Erdman rides on
Son, run to first base like you've got a bear on your back
Cycling on the back roads and corn fields of Indiana is always something of a communion with the beasts; the young deer flex and try on their developed new muscle as they playfully bound along the road and flash their white tails before disappearing into the chest-high corn stalks. The cattle give me a brief look of curiosity as they raise their heads and chew...well, chew whatever it is they chew...I also collect insects on my helmet, glasses, and sometimes carry a few irritating buggers in my eye lids until I can blink them away.
And, of course, there are the dogs....
2/3 of the way and I know they are ready for me. Eight fresh legs ready to pounce upon their prey. It is a prime location for the mangy beasts: the last in a series of three hills that progressively climbs higher and higher. There is no "running start" in this game. The stupid canine are my antagonists. They are the villains in the narrative of this particular cycling route. But I like this route, and my course changes not an inch for these hairy fools.
The darkness is closing in on this evening, but I have motivation. The sound of Rossini's "Feeeeegarooooo" is ringing in my ears as the ballad nears it's conclusion. Another motivation? Ah, yes, I must also ride for my life.
Suddenly the hounds are upon me.
It seems a bit early this time. But never mind, the fatigue is gone and I am pushing up the hill. I am gaining speed and summoning all my powers - we need energy and force. More. Faster. We need power.
Ha! The fool broke too early and came too strong. I'm by him. He is gone.
And all that at the outset of the hill. No other beast in sight. The partner in crime is probably out eating his own vomit or chasing the scent of some possum or rabbit - too absorbed in the distractions of the day-to-day farm life that occupies the attention of an animal so historically despised and scorned. The dog: An animal subject to ridicule; the object of cursing in the ancient world. "You dog!" they would say with particular contempt towards a particularly heinous example of a human being. The soldier might curse and spit the name of his enemies who have ravished the land, "Dirty dogs...filthy beasts...."
Then in an instant the hound emerges from the darkness at full speed, and I sense my doom. I had relaxed even just a bit and so it is now the ride of my life. The creature broke late. One early. One late. Damn those crafty canine!

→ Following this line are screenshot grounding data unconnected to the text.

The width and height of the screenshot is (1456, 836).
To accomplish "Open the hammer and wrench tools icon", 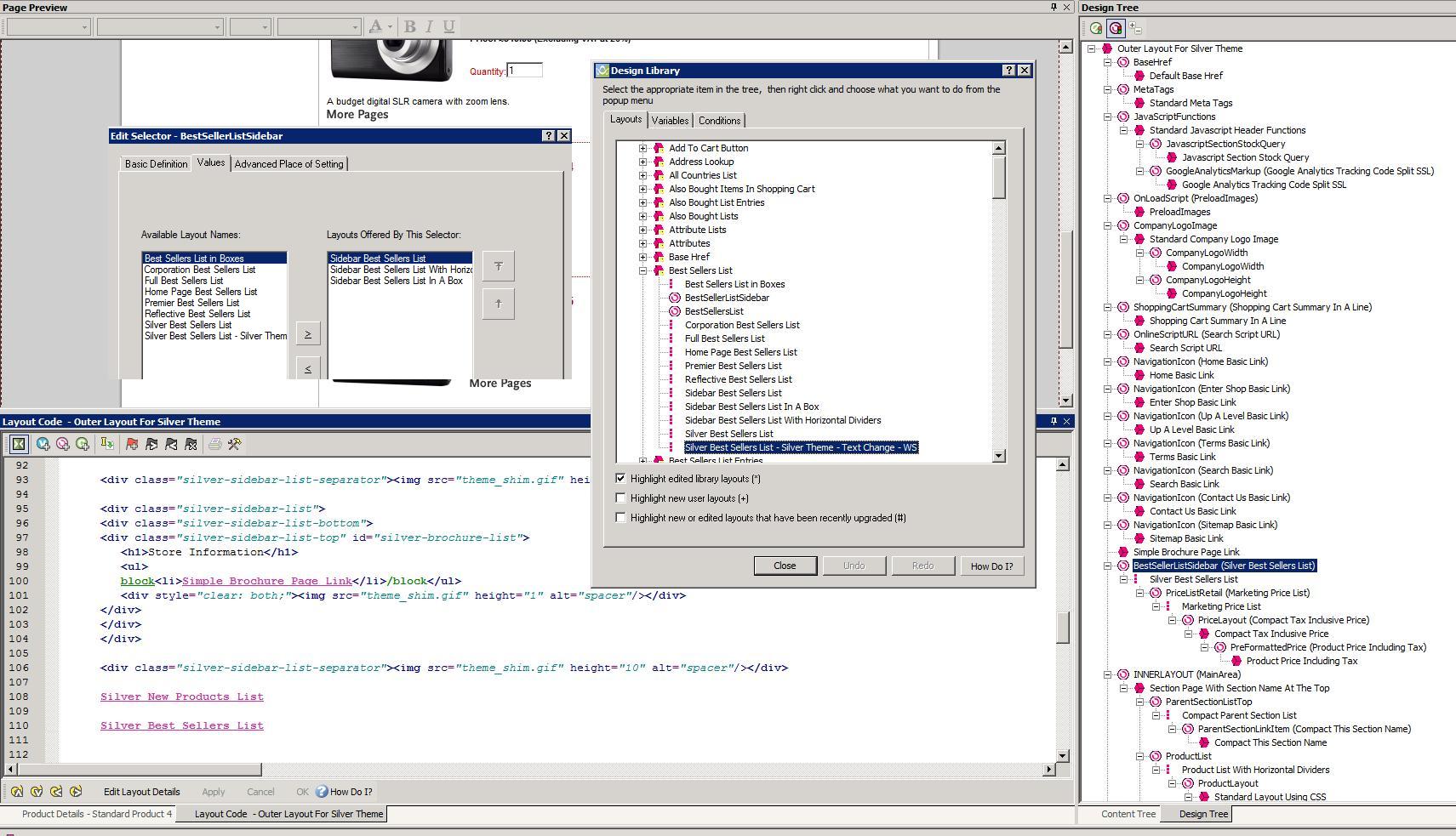I will [234, 444].

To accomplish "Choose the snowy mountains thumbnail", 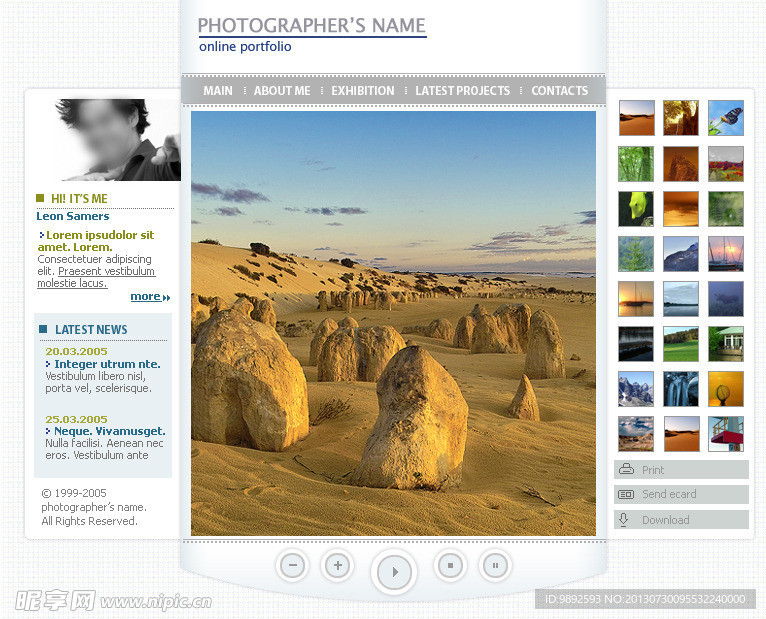I will 636,389.
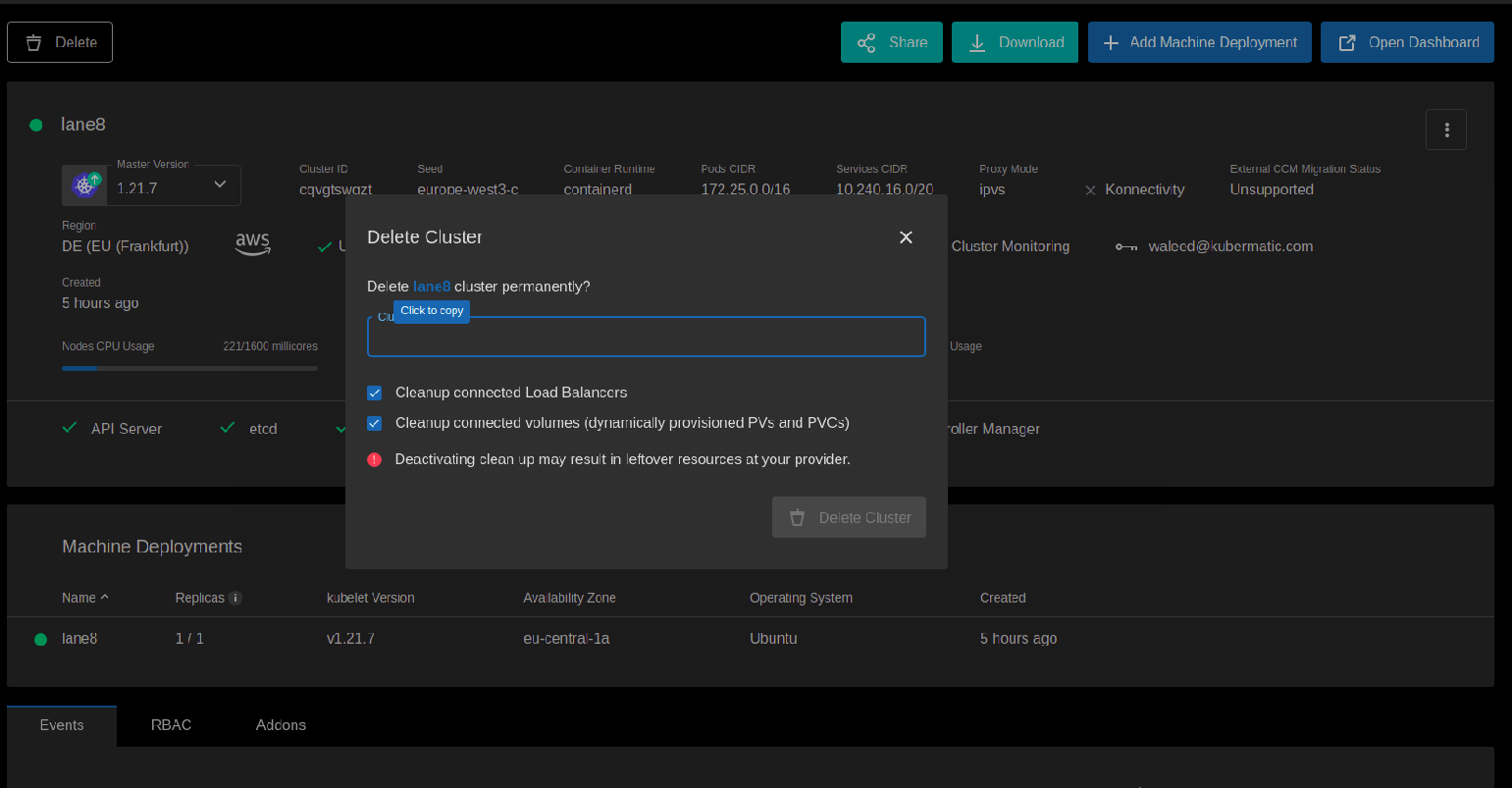Click the Nodes CPU Usage progress bar
Image resolution: width=1512 pixels, height=788 pixels.
189,368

But I am near the top of the hill! If I can just make it over I'll be home free with gravity pulling me to top speed. If I can only make it!
I summon all my powers.
The dog is literally at my heels. The chase is on. I'm over the hill, but all four of my adversary's fresh legs are now at top speed. So, I fumble to shift, nearly catching my fingers as they slip past the gear controls and into the gap between the tire and the breaks. Pull back. I quickly get my hands back into position as I ride for all I'm worth.
It's over now. And all in only a matter of seconds.
It is perhaps the closest encounter yet with my foes. Hero and villains. Destiny pairs them together, but destiny leaves only one side to ride away with the sweet lady of victory. And so I extend my arm in triumph. First back to acknowledge the efforts of the defeated, and then upward - and now onward.
Erdman rides on. Into the night.
5 comments:
Two words PEPPER SPRAY!!!! Although I admire your confidence amongst the ferocious beasts...I couldn't stop smiling reading that little tale...
Ah, yes. I know what you are talking about. Just last week, I was out for a little ride amongst the corn and bugs, when a black and white fur ball gave chase. I got a little tired of it after a while and screamed as ferociously as I could at the stupid thing. Well, no, actually, it didn't care. But on the way back, the people sitting on the roadside (who had apperently been there when I uttered my lady-like scream) were very concerned that I know it was not THEIR dog chasing peole down the road. Ah, good times in the country.
~ Bethany
I hate dogs.
Congratulations Achilles.
Wait, there are hills in northern Indiana? Where?
It's the deer that spook me more than anything else. But then, I'm usually on a motorcycle. My insurance agent says I'm covered if I hit a deer, but somehow, replacing the bike isn't what I'd be concerned about if that happened.